**Activity**
The answer must be exactly the lines from the one containing "Screen dimensions: 1335x674" through the end of the material, with both ends kept and no other lines.

BEGIN Extracted data

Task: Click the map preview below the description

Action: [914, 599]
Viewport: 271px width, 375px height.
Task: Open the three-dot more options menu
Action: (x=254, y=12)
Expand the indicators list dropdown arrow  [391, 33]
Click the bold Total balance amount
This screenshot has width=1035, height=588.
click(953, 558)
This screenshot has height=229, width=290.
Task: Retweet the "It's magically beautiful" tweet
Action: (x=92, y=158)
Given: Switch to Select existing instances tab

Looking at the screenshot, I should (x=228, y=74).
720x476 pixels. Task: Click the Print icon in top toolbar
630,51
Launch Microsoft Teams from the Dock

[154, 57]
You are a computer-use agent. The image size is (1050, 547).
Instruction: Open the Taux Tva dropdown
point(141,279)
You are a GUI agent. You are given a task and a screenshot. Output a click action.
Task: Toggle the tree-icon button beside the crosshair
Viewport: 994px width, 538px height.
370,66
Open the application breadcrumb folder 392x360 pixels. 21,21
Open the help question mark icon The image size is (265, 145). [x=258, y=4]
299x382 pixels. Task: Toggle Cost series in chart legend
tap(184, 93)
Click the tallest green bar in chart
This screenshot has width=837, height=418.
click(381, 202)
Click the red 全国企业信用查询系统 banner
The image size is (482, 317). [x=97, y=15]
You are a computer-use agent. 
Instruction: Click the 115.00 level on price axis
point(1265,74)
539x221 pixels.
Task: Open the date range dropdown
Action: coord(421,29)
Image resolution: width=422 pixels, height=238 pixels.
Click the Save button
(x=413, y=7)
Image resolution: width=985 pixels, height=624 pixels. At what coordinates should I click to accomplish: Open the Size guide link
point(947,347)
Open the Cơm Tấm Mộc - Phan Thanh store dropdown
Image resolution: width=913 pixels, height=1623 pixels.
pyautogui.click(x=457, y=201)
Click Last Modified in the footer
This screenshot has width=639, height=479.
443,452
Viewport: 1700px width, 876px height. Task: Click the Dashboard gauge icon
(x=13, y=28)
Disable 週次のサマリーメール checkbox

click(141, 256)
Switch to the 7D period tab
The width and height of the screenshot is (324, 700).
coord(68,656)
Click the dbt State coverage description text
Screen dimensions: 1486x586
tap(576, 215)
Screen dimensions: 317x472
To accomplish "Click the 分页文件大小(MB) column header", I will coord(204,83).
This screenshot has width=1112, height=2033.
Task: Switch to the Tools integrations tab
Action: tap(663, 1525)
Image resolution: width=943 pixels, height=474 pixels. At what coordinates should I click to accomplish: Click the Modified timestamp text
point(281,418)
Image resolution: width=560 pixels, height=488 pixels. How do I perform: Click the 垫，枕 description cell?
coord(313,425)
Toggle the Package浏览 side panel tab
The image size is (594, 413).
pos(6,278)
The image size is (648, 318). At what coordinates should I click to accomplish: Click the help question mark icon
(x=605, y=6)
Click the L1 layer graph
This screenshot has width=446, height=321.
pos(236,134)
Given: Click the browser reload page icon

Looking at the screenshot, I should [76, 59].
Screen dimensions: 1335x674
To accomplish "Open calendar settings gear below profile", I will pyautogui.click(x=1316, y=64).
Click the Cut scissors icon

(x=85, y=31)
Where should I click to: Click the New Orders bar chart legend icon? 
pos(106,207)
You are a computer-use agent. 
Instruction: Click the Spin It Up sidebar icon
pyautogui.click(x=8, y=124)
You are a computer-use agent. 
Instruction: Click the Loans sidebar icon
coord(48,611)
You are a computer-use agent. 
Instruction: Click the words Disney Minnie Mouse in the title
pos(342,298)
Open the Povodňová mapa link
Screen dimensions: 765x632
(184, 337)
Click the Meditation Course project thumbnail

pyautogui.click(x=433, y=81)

END Extracted data

**Response below**
Screen dimensions: 1335x674
To accomplish "Open calendar settings gear below profile", I will pyautogui.click(x=1316, y=64).
Click the Cut scissors icon

(x=85, y=31)
Where should I click to: Click the New Orders bar chart legend icon? 
pos(106,207)
You are a computer-use agent. 
Instruction: Click the Spin It Up sidebar icon
pyautogui.click(x=8, y=124)
You are a computer-use agent. 
Instruction: Click the Loans sidebar icon
coord(48,611)
You are a computer-use agent. 
Instruction: Click the words Disney Minnie Mouse in the title
pos(342,298)
Open the Povodňová mapa link
Screen dimensions: 765x632
(184, 337)
Click the Meditation Course project thumbnail

pyautogui.click(x=433, y=81)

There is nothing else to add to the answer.